***** Text passage

As the construction industry moves to slowly recover from the pandemic-related disruptions experienced last year, the lingering effects of these setbacks will continue to unsettle the industry's workforce for much of 2021. Many of the large-scale infrastructure and industrial projects delayed in 2020 will gradually get back online, and construction firms forced to downsize during the downturn will look to re-staff teams in order to adequately complete projects and make up for lost time.
This year, expect to see more workforce challenges for an industry already struggling with labor shortages. Where there is construction growth, there will be significant difficulties in meeting the demand for workers.
Here is a look at what's ahead in 2021 for each of the industry's key segments in terms of hiring.
As more companies adopt permanent work from home policies, the decreased need to live near city centers will drive strong growth in residential construction and hiring with both national and regional builders, particularly in technology markets around Southern California, Austin, Orlando, Atlanta, and Raleigh. Continued growth in home improvement projects will also positively impact the equipment, subcontracting and renovation communities along with building materials companies that supply basic product.
Overall, look for an uptick in demand for roles such as construction field managers, land development managers and sales reps.
With infrastructure projects on an upward trajectory before the pandemic, Biden administration policies should further accelerate segment growth. While many of the major air and rail transportation and water infrastructure projects that were started but delayed last year are now back on track, the true backlog will result from projects slated to begin in 2020 but not yet started. Once funded, there will be an increase in rail and other sophisticated transportation projects that will have a significant positive impact on the economy.

**********

### Exercise brief
Retype the part of the construction hiring text above, starting with "As the construction" and going on through "terms of hiring.".

***** Listed records

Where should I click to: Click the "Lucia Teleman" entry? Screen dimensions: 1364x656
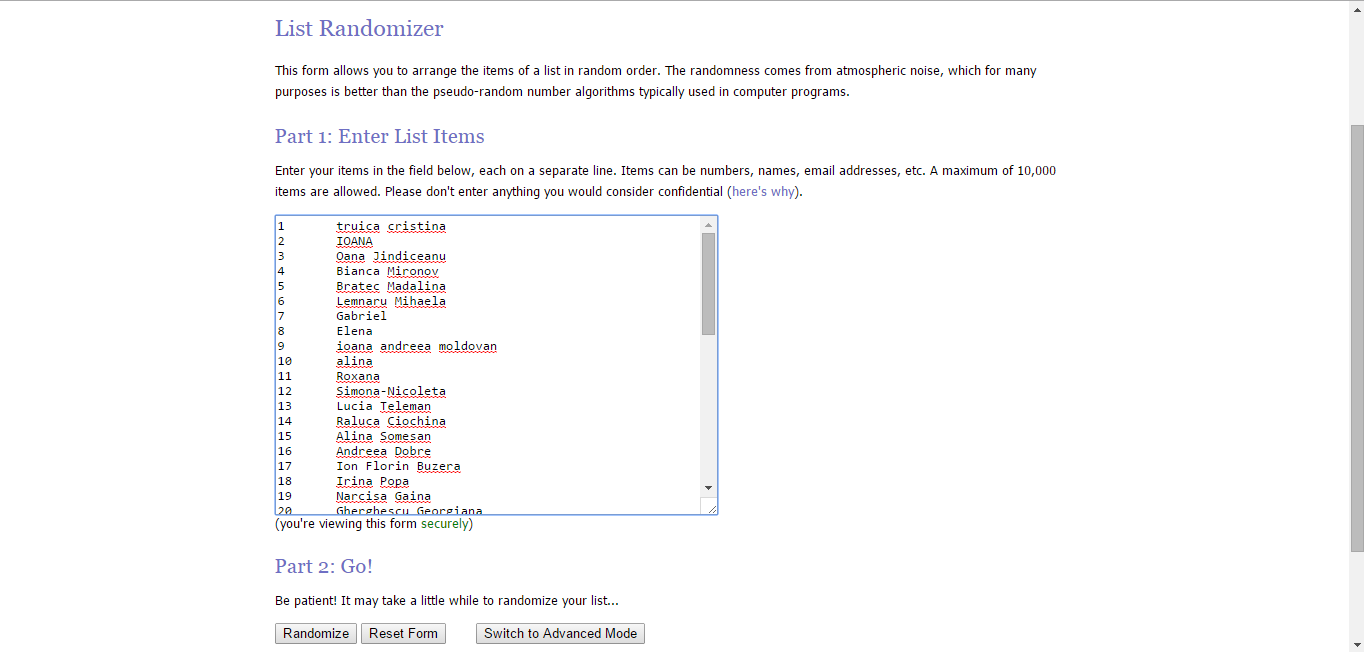click(x=383, y=406)
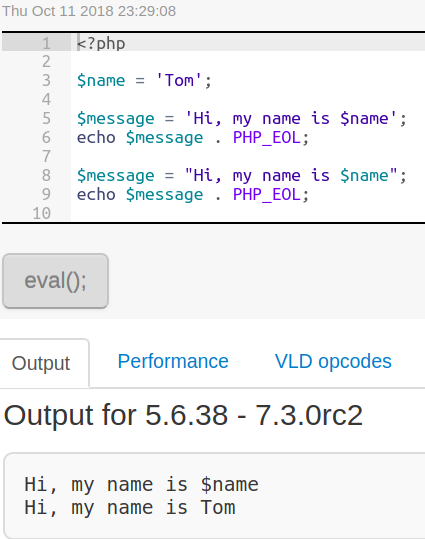Click line number 5 in gutter
Screen dimensions: 425x539
(x=46, y=119)
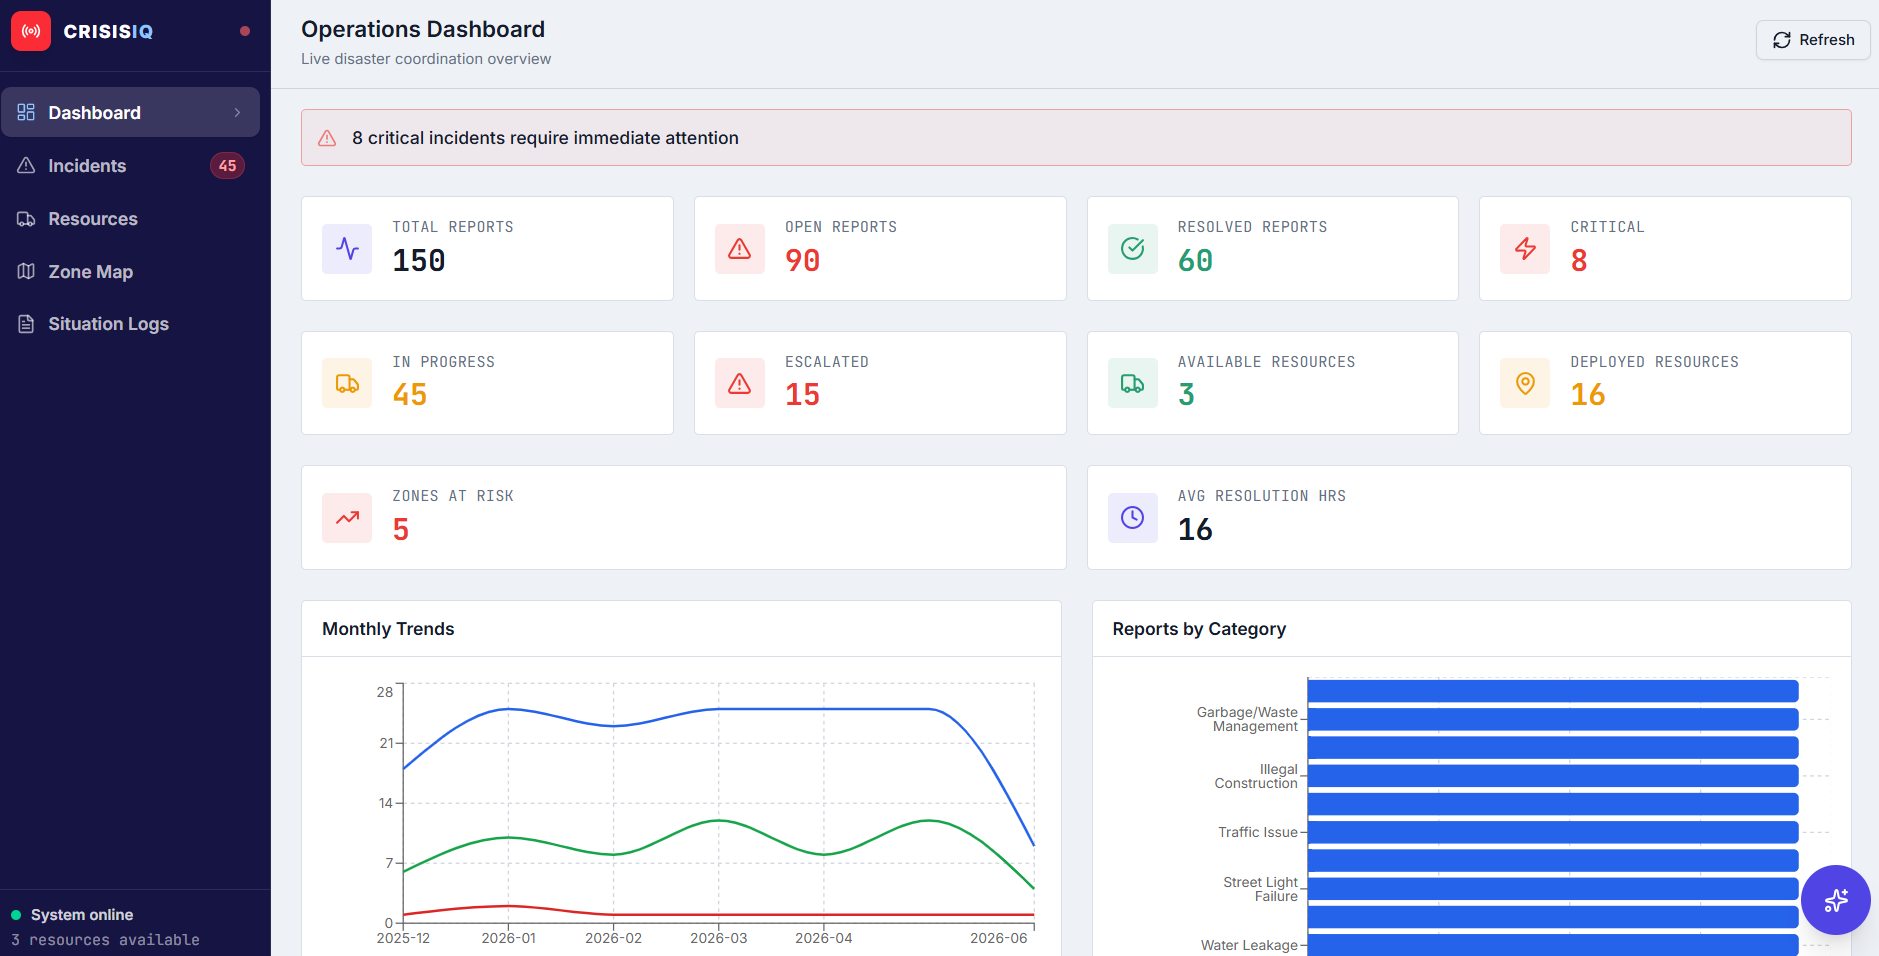
Task: Click the Zones At Risk trending arrow icon
Action: point(347,518)
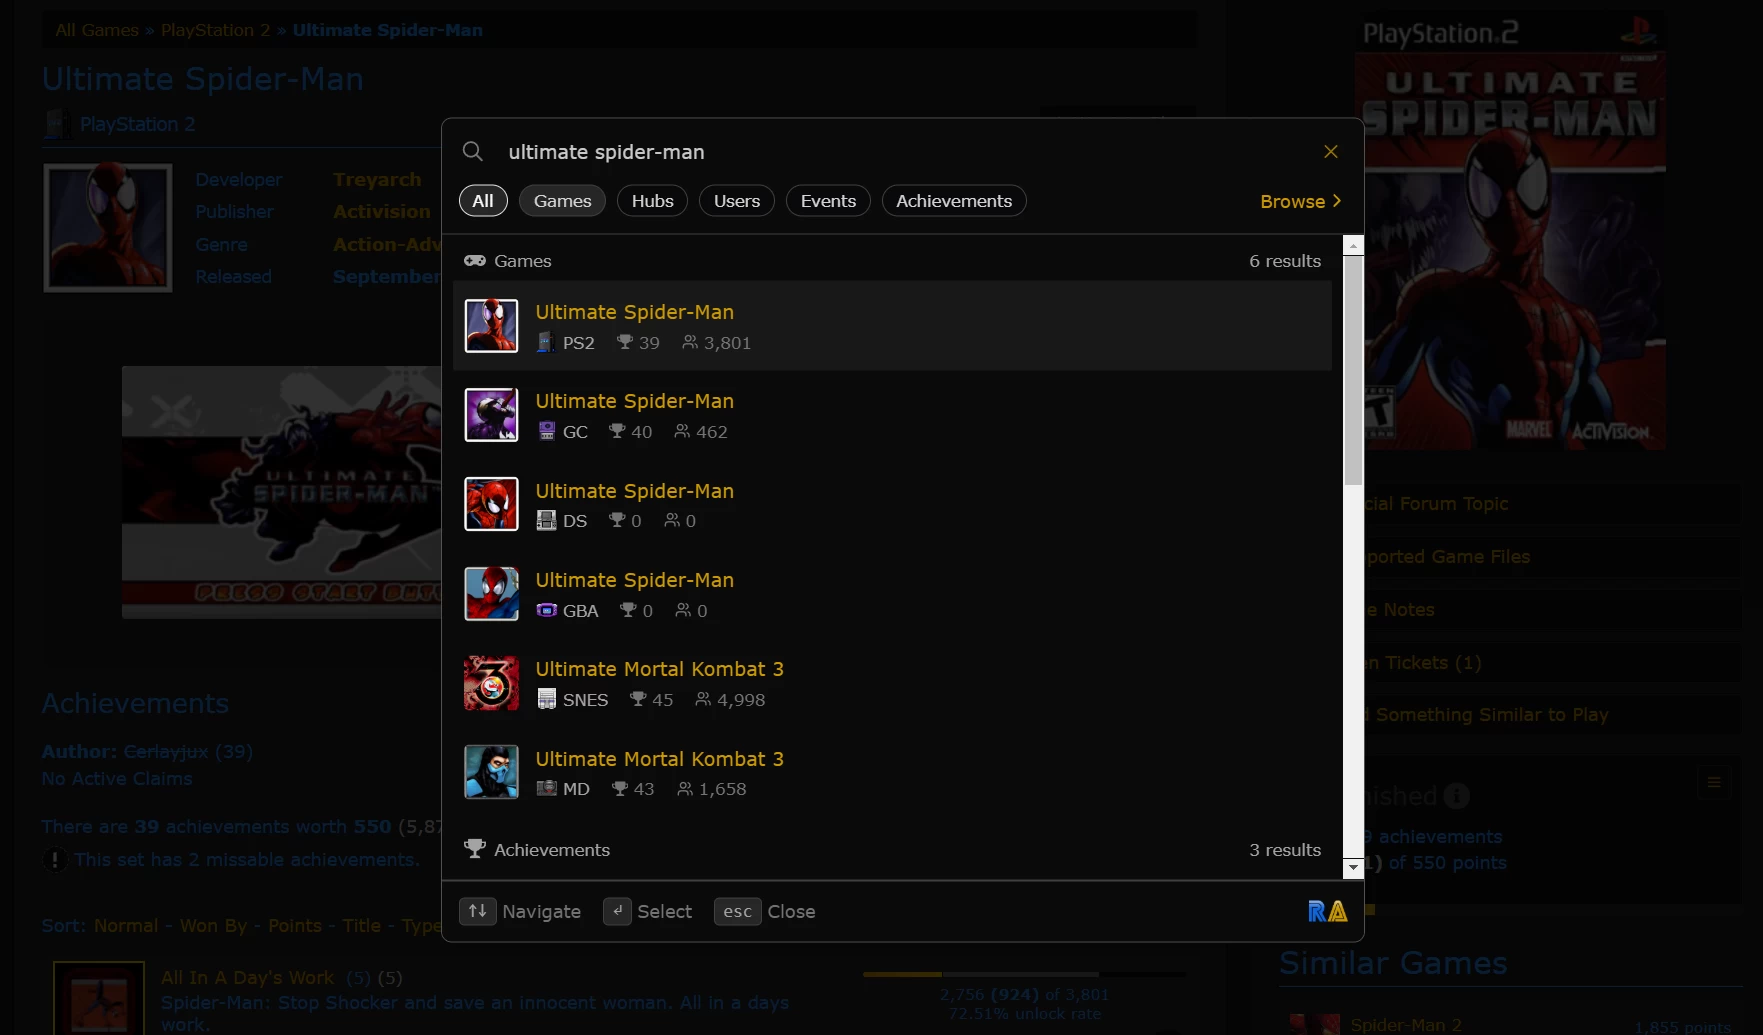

**********

### The completed task
As the construction industry moves to slowly recover from the pandemic-related disruptions experienced last year, the lingering effects of these setbacks will continue to unsettle the industry's workforce for much of 2021. Many of the large-scale infrastructure and industrial projects delayed in 2020 will gradually get back online, and construction firms forced to downsize during the downturn will look to re-staff teams in order to adequately complete projects and make up for lost time.
This year, expect to see more workforce challenges for an industry already struggling with labor shortages. Where there is construction growth, there will be significant difficulties in meeting the demand for workers.
Here is a look at what's ahead in 2021 for each of the industry's key segments in terms of hiring.